15 octubre 2008

Más engaños


Desde la primera palabra el engaño está servido. Andas buscando, iluso, la escueta verdad y topas con un infranqueable muro escondido tras la fe con que apañamos nuestras carencias. Para contar lo que cuento; cuente lo que cuente; parto de un principio que asumo como verdad y no pienso repetir lo que pienso de ella. Este es el primer engaño. Arrimo luego con descaro el ascua a mi sardina. Escojo con cuidado palabras, sentimientos, razones inapelables (no existen), y hablo o escribo con voluntad indomable de convencer a la concurrencia y, de regalo y a un tiempo a mí mismo que a menudo conviene. Ando enfrascado en el trance de argumentar con todas las armas que dispongo: agudeza, simpatía, sinceridad (¿de donde salió esta), honestidad (¿quien decide que lo es?), claridad, proximidad y lo que sea, apoyándome si no tengo suficiente con estas cualidades, en el miedo, en la pena, el dolor, todo para satisfacer el regalado don de la palabra, para exigir que existo, para saber que soy, para notar que vivo. Aquel que mejor embauque con sus teorías al vecino, quien logra secuestrar la atención de la audiencia con su discurso, quien consigue convencer a pesar de su segura terciada visión de la realidad, de su sentido particular del equilibrio, de sus específicos gustos, sus proyecciones interesadas del futuro, sus historias concurrentes, este será quien se sienta más comprendido que es a lo que en el fondo todo el mundo aspira.

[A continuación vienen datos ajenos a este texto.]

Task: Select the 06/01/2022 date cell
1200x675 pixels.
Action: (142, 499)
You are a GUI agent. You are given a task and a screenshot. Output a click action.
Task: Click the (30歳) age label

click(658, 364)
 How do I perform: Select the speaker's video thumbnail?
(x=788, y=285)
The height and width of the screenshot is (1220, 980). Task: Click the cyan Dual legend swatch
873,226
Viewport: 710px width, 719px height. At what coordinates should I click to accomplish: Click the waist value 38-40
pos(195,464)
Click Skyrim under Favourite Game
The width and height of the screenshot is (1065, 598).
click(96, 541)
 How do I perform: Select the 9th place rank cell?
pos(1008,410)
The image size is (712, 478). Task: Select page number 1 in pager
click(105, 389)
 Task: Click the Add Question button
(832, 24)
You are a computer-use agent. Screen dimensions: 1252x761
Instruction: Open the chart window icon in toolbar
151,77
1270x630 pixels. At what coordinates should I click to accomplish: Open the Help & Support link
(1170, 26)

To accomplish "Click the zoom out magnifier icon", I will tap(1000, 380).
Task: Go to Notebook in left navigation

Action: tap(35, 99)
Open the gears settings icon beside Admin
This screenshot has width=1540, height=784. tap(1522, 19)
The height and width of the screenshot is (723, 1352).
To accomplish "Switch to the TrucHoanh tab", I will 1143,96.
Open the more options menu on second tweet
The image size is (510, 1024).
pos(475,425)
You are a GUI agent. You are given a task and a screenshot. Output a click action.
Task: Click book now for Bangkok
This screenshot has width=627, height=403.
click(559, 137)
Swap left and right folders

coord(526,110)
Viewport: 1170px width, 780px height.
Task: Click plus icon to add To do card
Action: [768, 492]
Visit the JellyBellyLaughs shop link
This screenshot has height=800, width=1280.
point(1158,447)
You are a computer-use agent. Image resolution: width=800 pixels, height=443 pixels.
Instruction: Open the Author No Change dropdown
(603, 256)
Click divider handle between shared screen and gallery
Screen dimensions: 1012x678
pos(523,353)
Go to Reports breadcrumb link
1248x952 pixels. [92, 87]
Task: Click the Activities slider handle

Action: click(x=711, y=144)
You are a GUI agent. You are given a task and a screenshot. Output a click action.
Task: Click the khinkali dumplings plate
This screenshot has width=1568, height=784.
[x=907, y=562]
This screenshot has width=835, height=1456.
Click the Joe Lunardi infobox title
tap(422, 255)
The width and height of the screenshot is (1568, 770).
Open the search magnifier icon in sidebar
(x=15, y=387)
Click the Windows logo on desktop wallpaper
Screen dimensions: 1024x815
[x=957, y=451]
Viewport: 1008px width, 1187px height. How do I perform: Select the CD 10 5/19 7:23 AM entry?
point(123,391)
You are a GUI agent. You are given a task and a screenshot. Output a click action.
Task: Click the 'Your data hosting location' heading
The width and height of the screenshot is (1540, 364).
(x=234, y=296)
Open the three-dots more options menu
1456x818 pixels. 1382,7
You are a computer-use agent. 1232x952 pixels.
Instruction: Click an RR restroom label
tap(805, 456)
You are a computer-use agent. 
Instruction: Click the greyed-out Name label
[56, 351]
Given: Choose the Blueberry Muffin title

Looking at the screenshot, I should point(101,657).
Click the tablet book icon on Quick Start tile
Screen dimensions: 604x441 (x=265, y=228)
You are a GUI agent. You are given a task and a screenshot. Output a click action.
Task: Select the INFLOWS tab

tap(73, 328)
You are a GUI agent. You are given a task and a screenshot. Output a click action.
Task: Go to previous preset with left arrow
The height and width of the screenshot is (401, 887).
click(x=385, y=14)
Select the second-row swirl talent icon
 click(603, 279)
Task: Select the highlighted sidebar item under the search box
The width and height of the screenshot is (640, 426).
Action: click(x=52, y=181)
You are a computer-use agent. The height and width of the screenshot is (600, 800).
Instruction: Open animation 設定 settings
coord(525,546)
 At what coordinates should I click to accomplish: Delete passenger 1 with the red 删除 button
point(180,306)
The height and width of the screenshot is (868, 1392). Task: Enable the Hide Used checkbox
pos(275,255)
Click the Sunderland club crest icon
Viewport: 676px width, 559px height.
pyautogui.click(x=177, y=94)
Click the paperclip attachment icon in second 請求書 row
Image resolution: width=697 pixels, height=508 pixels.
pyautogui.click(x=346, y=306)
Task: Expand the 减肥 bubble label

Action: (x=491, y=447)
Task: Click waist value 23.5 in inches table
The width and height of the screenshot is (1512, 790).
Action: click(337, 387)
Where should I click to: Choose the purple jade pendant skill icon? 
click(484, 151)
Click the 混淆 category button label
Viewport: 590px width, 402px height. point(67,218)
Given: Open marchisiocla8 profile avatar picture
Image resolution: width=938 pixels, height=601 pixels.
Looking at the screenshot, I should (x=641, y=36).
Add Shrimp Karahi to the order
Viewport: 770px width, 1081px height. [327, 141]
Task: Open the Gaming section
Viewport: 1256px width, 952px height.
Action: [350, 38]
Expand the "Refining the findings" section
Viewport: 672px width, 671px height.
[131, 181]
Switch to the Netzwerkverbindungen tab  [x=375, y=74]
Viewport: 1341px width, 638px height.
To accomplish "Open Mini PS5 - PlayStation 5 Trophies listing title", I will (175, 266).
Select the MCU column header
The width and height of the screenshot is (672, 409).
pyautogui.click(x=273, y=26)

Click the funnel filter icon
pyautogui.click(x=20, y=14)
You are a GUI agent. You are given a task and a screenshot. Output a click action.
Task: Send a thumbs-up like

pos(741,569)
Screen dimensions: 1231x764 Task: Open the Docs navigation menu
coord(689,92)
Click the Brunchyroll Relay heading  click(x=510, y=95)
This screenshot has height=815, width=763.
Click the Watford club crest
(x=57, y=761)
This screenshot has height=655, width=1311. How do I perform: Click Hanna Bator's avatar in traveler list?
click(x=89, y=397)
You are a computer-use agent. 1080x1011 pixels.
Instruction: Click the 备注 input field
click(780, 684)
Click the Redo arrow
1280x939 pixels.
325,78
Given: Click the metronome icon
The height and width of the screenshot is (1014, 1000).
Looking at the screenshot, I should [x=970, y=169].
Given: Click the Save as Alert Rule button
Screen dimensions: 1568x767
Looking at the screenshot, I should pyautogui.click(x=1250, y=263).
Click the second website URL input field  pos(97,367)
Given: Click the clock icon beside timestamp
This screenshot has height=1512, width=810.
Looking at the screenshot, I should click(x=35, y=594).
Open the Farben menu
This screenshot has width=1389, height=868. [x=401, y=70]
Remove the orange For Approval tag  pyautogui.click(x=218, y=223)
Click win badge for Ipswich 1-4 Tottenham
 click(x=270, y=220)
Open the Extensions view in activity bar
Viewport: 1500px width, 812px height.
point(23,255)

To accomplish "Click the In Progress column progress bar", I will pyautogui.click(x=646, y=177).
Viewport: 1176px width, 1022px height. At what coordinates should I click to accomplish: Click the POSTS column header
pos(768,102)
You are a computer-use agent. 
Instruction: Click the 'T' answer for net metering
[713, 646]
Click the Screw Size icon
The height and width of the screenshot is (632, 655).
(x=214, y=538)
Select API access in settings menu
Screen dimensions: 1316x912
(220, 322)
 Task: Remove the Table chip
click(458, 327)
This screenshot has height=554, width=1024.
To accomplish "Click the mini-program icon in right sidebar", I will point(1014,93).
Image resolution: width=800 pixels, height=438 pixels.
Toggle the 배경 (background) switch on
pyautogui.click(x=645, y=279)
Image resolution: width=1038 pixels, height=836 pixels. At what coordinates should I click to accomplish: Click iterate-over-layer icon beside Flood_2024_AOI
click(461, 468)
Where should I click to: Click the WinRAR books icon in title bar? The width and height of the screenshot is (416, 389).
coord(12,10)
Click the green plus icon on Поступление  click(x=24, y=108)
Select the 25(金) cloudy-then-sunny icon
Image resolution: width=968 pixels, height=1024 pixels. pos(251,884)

No es de extrañar que lo que llamamos inteligencia sea un subproducto de la sociabilidad, porqué la inteligencia es el arte que nació explotando las habilidades para convencer y las palabrejas explotar y habilidad tiene su razón en el engaño.

Ya ven, intento convencerles de que vivimos en los apaños, también creo que todo el mundo tiene el derecho y hasta quizás la obligación de vivir en la verdad absoluta sin que tenga porqué percibir en ello ningún tipo de desajuste y así es, ha sido y será, como decía mi abuela.

Yo, es que, lo que digo, para que llueva a mi gusto, es que, si pasáramos de mentirnos con absolutos inaccesibles y llegáramos a entender que lo más importante es vivir a gusto con los vecinos, y vecinos somos todos los que en la tierra estamos, nuestros argumentos se apoyarían en lo que debería ser de ley sin discusión: el bien común. Debemos sospechar que en cualquier otra teoría hay algún engaño del que nos servimos para satisfacer las tropelías de nuestra ínfima voluntad igualitaria. Así siempre acabamos sucumbiendo a pesar de que nuestra felicidad depende de los otros, en sentirnos especiales, distintos y no solo esto, sino que estamos dispuestos a demostrarlo utilizando trampas a espuertas con razones sin argumentos o argumentos sin razones, que más da, y amparados en terciadas verdades ficticias acabamos por enredarnos, que tristeza, a nosotros mismos.

Lo que nos une es lo mismo que nos separa irremediablemente, o…. ¿tiene remedio?

1 comentario:

Índigo dijo...

Ay, Cerillo, sería maravilloso olvidarnos (todos, todas) del arte del disimulo. ¿O quizá no? ¿nos soportaríamos tal como somos? Este es un dilema de los de andar por casa y nos falta coraje para enfrentarlo.